Berliner Philharmoniker Daniel Harding Gerald Finley Schubert AlpensinfonieDass Finley eher dramatische Lieder vorträgt, verwundert anfangs. Nach Temperament und Stimme ist Finley kein Sänger des deklamatorischen Pathos, ist ein lyrischer Sänger.

Doch wer in Finleys Terminkalender zu Rate zieht merkt schnell, dass Finley sowohl Wagners bleichen Schmerzensmann Amfortas als auch Puccinis bösekalten Scarpia singt (und beides demnächst in Berlin). Dennoch, Finley kämpft als Liedinterpret in jedem Augenblick um Wohlklang, und stets überwiegt der Klang, der bei Finley betörend schön sein kann, den Ausdruck, der von beseelter Heftigkeit sein kann. Das merkt und hört man bei Prometheus. Hier zielt Finleys Singen zwar auch auf Ausdeutung, auf Deklamation. Doch Bedeutungsakzente bindet Finley sorgfältig in die Linie ein. Er ist ein Schönsinger in des Wortes reichster Bedeutung. Es folgen An die Musik (wie Prometheus für Orchester gesetzt von Max Reger), Erlkönig (Orchestrierung durch Berlioz), Memnon und An Schwager Kronos (beide orchestriert von Brahms).

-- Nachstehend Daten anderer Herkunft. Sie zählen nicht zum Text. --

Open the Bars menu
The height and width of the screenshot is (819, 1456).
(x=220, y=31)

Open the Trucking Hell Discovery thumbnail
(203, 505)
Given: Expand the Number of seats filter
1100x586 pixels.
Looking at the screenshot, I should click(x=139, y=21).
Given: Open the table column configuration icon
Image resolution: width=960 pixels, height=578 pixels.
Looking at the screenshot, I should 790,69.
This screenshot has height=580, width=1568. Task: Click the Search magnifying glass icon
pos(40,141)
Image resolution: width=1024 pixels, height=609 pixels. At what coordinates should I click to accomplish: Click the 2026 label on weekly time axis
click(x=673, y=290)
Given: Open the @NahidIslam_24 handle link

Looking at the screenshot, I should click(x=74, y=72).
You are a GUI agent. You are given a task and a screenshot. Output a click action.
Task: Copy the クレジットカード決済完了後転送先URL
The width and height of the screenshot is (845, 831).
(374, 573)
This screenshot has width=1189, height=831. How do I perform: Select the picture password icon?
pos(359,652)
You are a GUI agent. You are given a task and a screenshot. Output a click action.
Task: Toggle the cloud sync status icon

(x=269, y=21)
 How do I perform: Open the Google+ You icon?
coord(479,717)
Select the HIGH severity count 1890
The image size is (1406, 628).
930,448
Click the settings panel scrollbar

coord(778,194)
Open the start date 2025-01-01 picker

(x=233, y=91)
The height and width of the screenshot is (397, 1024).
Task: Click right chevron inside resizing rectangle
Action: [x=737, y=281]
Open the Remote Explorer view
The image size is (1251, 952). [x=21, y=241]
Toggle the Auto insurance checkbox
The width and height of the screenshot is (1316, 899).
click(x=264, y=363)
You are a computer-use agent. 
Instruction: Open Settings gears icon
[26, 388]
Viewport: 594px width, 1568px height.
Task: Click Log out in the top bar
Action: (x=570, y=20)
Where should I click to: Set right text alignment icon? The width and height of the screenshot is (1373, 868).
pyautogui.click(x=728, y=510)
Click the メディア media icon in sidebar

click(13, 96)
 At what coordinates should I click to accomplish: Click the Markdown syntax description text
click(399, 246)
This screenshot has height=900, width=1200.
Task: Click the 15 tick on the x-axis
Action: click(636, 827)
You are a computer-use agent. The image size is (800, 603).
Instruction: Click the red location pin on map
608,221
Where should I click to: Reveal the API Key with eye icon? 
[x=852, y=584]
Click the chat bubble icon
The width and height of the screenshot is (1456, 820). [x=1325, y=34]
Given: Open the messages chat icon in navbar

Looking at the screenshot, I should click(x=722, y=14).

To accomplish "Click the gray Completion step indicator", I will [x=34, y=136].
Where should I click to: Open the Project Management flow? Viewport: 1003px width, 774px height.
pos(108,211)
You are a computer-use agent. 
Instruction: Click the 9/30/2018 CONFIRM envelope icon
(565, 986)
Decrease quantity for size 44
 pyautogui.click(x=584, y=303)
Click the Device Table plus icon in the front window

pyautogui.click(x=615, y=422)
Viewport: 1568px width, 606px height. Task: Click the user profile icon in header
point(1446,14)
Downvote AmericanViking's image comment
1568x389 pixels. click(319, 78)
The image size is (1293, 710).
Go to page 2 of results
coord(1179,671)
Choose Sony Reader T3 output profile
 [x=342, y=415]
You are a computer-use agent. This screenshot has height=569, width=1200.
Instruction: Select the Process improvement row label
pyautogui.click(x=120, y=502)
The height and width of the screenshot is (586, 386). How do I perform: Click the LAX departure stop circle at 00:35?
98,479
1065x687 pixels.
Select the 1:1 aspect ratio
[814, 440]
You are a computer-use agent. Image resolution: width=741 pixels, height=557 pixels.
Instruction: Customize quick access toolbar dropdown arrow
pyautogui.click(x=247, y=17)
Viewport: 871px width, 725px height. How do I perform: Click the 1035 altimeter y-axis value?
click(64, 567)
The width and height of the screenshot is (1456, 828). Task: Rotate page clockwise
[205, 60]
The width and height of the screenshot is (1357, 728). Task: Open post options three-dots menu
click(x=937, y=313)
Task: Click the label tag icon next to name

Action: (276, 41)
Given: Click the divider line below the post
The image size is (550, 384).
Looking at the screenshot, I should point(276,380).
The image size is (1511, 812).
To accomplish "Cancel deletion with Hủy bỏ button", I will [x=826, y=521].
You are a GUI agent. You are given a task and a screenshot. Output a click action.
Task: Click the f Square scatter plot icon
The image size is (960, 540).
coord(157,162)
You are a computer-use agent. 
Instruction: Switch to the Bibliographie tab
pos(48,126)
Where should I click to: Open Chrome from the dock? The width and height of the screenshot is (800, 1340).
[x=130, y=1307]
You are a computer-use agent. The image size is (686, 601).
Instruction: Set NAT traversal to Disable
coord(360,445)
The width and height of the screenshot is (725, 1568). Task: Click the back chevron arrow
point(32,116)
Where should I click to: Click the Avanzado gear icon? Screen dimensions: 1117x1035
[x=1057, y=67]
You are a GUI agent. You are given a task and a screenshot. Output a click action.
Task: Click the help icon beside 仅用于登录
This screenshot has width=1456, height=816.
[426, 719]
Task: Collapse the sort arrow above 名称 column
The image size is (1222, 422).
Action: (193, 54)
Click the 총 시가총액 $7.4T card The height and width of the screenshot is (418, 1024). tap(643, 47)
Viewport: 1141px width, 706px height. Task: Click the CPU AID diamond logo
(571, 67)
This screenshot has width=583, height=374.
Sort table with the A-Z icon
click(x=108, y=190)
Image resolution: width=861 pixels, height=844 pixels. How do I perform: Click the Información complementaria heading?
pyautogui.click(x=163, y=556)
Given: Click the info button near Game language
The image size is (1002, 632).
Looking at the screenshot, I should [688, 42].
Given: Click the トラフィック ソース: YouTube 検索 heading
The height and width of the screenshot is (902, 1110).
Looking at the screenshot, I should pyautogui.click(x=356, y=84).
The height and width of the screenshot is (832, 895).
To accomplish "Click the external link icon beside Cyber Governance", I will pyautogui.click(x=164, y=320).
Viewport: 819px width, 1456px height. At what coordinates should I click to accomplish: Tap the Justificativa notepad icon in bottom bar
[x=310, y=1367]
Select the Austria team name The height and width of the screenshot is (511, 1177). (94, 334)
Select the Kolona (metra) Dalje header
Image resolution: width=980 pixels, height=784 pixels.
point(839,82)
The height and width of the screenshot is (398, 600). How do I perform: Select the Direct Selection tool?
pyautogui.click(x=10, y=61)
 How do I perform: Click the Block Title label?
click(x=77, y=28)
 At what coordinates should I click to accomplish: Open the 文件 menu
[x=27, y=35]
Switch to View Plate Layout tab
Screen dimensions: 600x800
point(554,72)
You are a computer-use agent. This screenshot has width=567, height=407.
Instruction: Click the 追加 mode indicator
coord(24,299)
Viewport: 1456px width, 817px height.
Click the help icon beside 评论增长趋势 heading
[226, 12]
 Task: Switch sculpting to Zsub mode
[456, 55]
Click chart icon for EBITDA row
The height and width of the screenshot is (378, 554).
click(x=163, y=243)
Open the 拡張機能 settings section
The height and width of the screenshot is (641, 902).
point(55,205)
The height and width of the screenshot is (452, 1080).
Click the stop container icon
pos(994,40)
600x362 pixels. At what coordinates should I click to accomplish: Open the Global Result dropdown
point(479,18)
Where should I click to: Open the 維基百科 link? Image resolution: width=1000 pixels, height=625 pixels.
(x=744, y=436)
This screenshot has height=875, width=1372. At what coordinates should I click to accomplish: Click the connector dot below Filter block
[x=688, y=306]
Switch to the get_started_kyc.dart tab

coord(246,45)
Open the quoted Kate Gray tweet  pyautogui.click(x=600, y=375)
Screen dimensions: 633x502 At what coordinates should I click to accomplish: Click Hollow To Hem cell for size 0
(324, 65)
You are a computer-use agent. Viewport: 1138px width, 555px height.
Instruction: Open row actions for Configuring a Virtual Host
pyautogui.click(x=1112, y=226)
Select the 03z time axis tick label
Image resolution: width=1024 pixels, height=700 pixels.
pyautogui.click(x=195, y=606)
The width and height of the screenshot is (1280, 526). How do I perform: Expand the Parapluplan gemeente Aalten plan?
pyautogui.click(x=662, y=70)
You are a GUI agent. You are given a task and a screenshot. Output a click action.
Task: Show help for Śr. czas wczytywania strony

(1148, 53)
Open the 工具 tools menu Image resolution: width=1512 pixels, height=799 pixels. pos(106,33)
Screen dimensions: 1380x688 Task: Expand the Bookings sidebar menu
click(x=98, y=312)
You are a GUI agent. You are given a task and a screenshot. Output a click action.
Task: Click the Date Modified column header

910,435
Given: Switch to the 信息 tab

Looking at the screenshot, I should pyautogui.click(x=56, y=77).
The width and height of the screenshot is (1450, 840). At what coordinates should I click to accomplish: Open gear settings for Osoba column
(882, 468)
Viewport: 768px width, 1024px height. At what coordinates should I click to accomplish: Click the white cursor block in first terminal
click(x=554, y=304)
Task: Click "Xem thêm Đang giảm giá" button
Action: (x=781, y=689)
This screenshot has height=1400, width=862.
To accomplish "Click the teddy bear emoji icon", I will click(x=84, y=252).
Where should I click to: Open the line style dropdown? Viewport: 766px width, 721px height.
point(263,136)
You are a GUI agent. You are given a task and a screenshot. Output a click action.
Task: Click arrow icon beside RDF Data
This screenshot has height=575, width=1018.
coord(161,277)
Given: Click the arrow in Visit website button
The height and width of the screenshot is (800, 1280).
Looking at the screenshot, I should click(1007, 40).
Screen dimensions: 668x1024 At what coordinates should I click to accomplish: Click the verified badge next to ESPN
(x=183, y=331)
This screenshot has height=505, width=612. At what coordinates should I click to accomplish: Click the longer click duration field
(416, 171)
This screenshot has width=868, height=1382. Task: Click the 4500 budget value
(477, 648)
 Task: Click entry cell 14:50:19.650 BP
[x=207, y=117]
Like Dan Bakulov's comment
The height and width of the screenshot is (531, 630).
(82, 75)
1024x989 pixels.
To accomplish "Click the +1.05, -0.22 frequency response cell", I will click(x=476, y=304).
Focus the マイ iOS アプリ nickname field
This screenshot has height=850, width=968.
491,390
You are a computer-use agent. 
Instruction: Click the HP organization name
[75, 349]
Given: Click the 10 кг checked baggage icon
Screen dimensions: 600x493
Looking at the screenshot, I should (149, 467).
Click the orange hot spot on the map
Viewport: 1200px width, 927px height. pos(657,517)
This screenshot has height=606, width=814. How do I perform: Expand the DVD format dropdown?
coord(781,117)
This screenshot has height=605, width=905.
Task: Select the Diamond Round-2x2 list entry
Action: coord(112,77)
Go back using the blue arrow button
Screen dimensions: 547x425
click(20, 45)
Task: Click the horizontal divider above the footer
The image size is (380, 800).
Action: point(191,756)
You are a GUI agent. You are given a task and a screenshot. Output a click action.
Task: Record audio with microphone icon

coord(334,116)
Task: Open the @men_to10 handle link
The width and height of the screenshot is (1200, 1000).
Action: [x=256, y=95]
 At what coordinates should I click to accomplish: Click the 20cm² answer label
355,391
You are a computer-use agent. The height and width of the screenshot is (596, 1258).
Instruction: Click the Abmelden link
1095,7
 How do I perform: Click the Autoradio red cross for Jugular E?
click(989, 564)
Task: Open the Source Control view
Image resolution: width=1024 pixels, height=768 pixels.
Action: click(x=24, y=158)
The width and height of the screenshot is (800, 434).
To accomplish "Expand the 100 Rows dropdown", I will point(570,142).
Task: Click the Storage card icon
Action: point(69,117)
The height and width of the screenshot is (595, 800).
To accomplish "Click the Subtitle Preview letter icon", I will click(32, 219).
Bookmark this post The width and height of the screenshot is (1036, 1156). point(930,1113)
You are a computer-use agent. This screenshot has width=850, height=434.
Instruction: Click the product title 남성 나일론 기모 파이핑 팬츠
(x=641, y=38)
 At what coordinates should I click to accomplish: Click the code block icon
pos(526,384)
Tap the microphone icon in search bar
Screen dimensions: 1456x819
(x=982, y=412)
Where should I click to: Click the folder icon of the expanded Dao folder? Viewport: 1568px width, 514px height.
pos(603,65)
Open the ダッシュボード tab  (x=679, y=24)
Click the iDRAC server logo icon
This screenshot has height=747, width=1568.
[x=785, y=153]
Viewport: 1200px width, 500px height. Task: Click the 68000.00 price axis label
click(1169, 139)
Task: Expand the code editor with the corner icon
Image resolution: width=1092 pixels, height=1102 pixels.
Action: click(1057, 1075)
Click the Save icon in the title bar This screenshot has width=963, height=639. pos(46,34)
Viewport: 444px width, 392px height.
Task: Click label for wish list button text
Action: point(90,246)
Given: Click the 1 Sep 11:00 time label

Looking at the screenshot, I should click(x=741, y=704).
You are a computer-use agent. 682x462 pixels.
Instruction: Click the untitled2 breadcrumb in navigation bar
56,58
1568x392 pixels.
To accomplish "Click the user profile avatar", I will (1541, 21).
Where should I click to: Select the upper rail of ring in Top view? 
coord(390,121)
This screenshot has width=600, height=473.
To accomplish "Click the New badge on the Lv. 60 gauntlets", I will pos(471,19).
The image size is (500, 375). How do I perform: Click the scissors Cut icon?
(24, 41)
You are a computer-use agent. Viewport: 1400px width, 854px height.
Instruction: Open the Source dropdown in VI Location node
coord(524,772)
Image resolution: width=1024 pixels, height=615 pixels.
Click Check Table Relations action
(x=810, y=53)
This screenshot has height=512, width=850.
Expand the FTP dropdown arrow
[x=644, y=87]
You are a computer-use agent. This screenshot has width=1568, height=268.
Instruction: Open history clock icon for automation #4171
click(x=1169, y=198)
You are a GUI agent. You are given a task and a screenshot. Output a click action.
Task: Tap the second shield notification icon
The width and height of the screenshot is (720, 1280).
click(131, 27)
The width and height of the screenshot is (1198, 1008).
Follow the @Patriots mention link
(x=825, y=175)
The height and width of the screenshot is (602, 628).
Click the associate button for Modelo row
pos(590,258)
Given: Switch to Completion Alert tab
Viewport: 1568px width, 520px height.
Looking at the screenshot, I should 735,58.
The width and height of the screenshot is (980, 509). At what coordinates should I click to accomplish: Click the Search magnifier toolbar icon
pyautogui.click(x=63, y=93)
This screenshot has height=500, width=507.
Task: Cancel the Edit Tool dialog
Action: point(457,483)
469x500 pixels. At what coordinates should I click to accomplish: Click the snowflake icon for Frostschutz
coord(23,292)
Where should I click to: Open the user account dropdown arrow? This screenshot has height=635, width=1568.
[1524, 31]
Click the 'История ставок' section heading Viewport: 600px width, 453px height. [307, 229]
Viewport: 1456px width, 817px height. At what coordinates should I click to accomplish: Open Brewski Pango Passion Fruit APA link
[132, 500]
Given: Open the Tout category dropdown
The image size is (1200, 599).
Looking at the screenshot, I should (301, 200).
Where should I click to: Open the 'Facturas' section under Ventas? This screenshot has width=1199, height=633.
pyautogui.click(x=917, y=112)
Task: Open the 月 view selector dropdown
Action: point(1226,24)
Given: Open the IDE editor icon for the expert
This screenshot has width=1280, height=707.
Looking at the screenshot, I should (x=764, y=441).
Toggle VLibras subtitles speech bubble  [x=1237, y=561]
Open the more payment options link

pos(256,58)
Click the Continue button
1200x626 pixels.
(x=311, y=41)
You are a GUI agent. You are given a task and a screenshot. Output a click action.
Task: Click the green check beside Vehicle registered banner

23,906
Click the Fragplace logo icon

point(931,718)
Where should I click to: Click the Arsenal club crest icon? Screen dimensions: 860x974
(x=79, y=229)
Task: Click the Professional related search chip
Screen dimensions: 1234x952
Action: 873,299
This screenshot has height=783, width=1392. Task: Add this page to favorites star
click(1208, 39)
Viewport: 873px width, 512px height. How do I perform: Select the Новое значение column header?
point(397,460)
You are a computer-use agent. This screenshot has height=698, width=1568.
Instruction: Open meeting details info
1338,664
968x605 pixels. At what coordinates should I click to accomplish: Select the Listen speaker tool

Zur Stimmfarbe – feinkörnig, nobel, samtweich – gesellt sich Gerald Finleys schnelles Vibrato. Aus beidem – Farbe und engmaschigem Pulsieren – entsteht die kontinuierliche expressive Spannung. Die edeltimbrierte Singstimme entzückt da besonders, wo sie, von Vokalen und Konsonanten nur unwesentlich gehindert, strömen darf – wie bei der fast hypnotischen Zugabe (hm, wer war noch mal der Komponist?). Freilich erreicht der Kanadier nicht den Ausdrucksreichtum eines Matthias Goerne. Finleys Ausdeutungsfuror wird also von Finleys warmer Noblesse „entschärft“.

Für die Arie aus Schuberts Lazarus-Fragment (Wo bin ich? – O könnt‘ ich, Allgewaltiger) findet Finley dann den Idealweg zwischen Deklamation und Kantabilität, und zugleich lässt sich erahnen, wie liedhaft Finley den Sachs zu singen vermag.

Einige Einschränkungen. Tendenziell höre ich mehr Finley als Schubert. Und ab und an badet der kühne Sänger zu ungeniert im eigenen Wohlklang. Und er ist leise. Ein Wort noch zur Orchestrierung. Regers Orchestrierung (Prometheus, An die Musik) klingt neben der von Berlioz (Erlkönig) pompös – und grau. Bei Brahms dominieren die Bläser (Memnon, Kronos).

Die Berliner Philharmoniker agieren als Liedbegleitorchester am oberen Limit. Nur der etwas bräsigen Breite der Regerorchestrierungen hätte man mit feinerer, sprich kammermusikalischerer Klinge begegnen können. Herr Harding?

Kluge Introspektion mit einem Schuss Selbstgefälligkeit also bei Finley, Landschaftsmalerei mit einem Schuss Größenwahn beim folgenden Strauss.

Die Alpensinfonie beginnt rasch, steigert sich schnell zu nervöser Hektik, klingt in den lebhaften Teilen des Aufstiegs unübersichtlich, fällt vor Aufwärtsdrängen fast auseinander. Vielleicht waren die Musiker aber auch immer zusammen. Ich bin kein Alpensinfonieexperte. Und doch rettet Daniel Harding so das Werk. Dann hört man, wie exaltiert diese 22 Alpenbilder sind, wie klirrend sich die Stimmen schichten. Wie trotz des b-moll-B-Dur-Beginns und wie trotz des brucknerhaft aufgedonnerten, reprisenhaft wirkenden F-C-Dur-Höhepunkts (Auf dem Gipfel) die Harmonik schwimmt (zu den Korrekturen siehe Kommentar). So klingt diese Alpensinfonie in den besten Momenten wie eine in die Luft fliegende Feuerwerksfabrik. Die blendende Helligkeit der Gipfelszene scheint erst in Hardings nervöser Überbelichtung zu sich zu kommen. Im Rückblick, bei Elegie und Sonnenuntergang, erkennt man, wie sehr die Dramaturgie dem Lohengrinvorspiel gleicht: zum Höhepunkt kontinuierlich aufsteigend und nach dem Höhepunkt kontinuierlich absteigend.

Die Berliner Philharmoniker folgen Daniel Harding konsequent.